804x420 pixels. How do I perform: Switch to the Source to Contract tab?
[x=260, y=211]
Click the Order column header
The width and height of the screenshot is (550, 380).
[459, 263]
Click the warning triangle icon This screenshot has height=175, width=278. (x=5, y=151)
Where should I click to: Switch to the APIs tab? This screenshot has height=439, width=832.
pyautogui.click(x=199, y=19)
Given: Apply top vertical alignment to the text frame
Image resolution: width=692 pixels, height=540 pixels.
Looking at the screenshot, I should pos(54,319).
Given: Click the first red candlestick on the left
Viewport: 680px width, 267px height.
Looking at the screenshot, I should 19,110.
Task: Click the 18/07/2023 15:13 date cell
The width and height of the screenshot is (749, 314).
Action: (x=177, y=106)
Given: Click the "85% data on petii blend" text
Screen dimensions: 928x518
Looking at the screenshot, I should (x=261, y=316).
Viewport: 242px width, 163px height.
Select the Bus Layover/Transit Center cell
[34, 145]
* * * * *
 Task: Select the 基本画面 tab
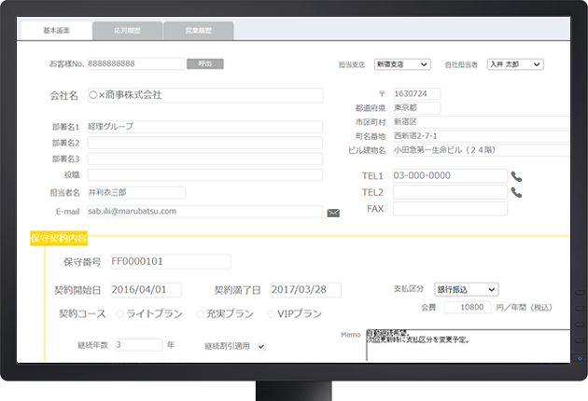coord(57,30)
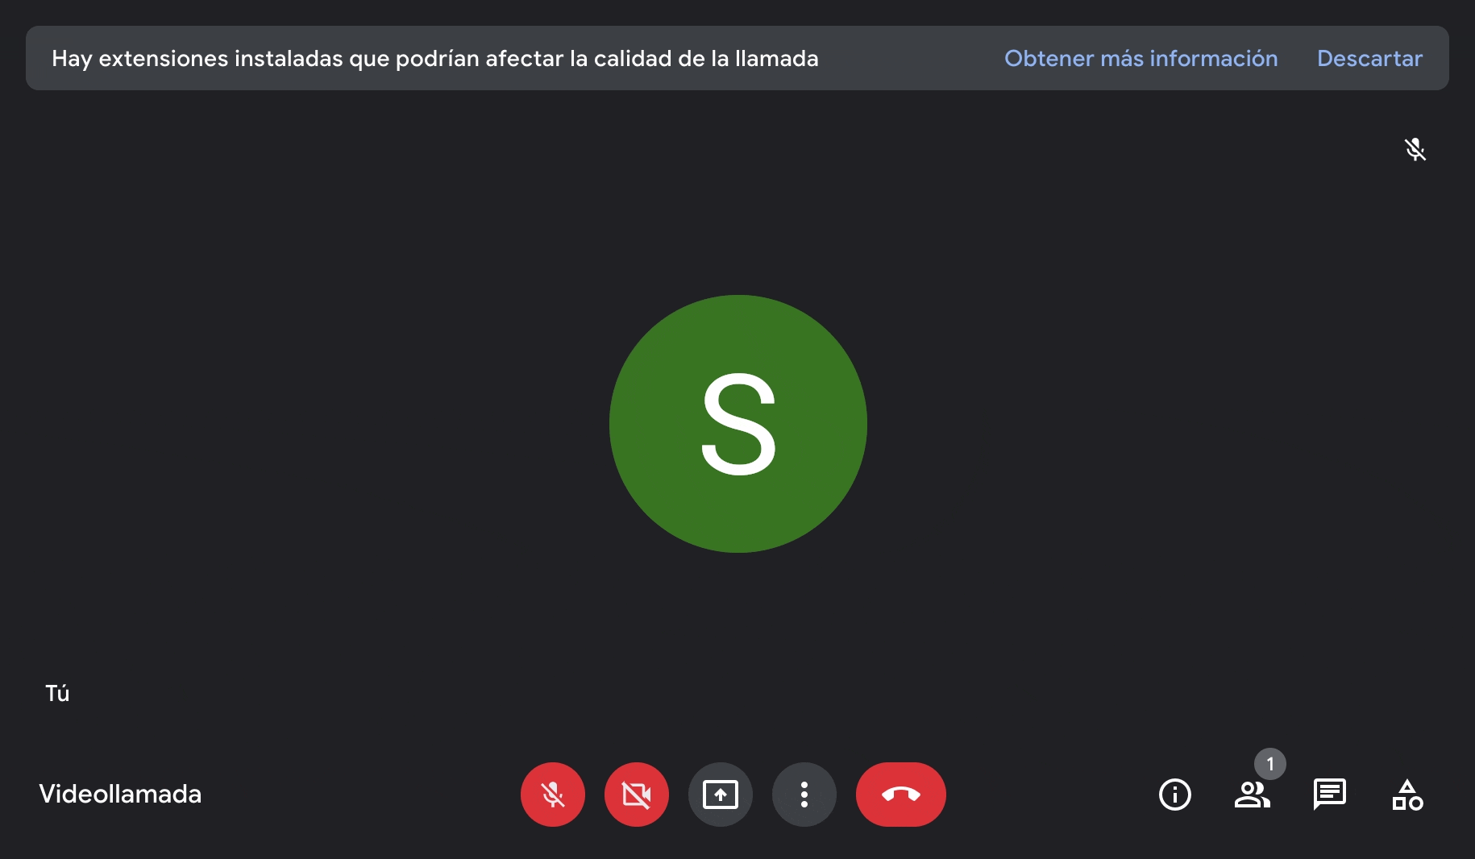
* * * * *
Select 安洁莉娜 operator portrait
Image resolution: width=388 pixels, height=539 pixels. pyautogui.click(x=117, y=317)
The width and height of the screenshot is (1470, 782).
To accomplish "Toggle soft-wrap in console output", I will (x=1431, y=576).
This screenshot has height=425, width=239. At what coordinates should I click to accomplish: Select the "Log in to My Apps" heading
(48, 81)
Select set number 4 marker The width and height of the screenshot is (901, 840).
* * * * *
**WHAT TO WORK ON:**
Reproduce only the lines above, starting at the line with "804x420 pixels. How" and ending at the line with "Click the warning", exactly as written.

**YOUR RESPONSE:**
804x420 pixels. How do I perform: Switch to the Source to Contract tab?
[x=260, y=211]
Click the Order column header
The width and height of the screenshot is (550, 380).
[459, 263]
Click the warning triangle icon This screenshot has height=175, width=278. (x=5, y=151)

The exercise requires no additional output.